'''

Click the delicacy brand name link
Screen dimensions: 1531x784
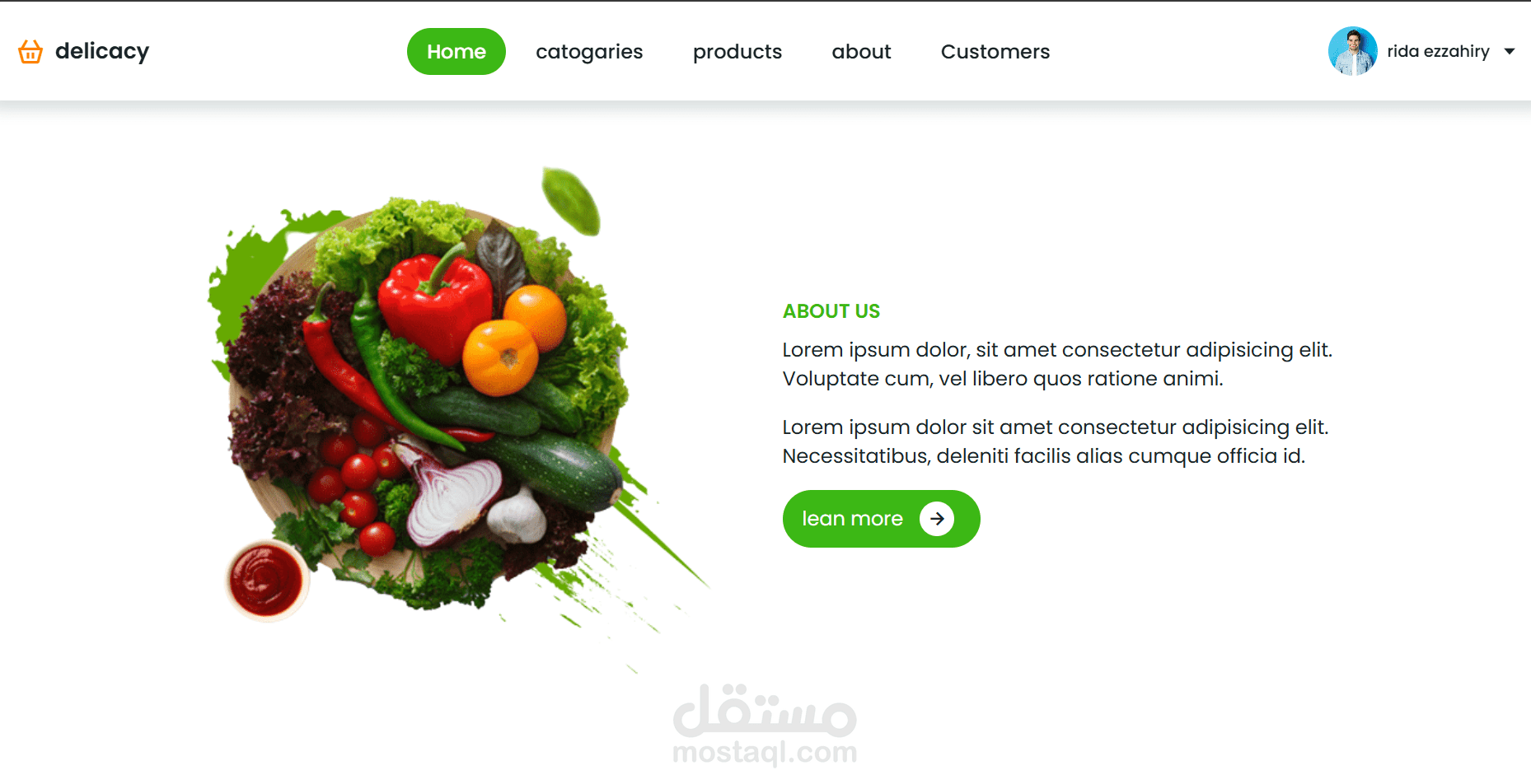coord(102,52)
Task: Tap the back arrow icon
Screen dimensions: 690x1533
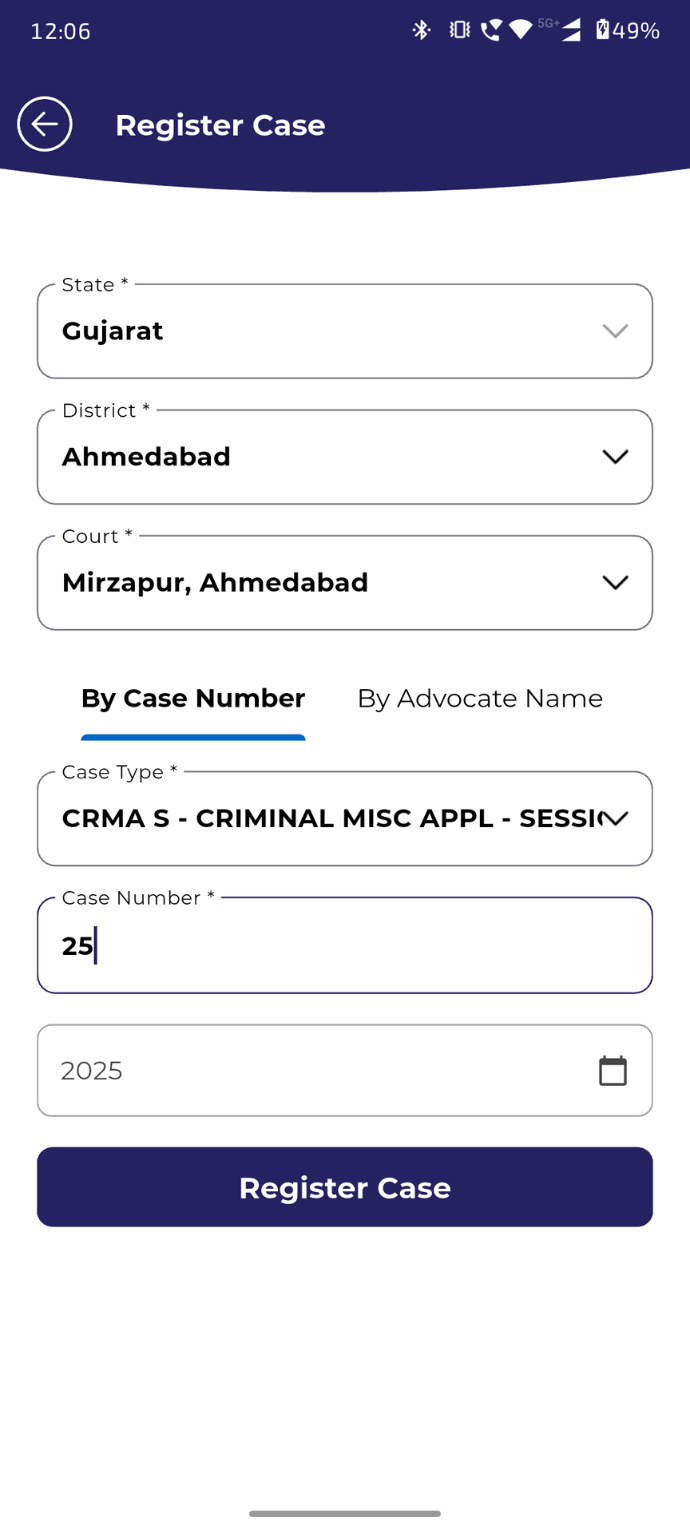Action: (45, 125)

'''

PROBLEM: Exclude the pictures and print the rest of the data exactly.

WRITTEN SOLUTION:
Click the delicacy brand name link
Screen dimensions: 1531x784
coord(102,52)
Task: Tap the back arrow icon
Screen dimensions: 690x1533
Action: (45, 125)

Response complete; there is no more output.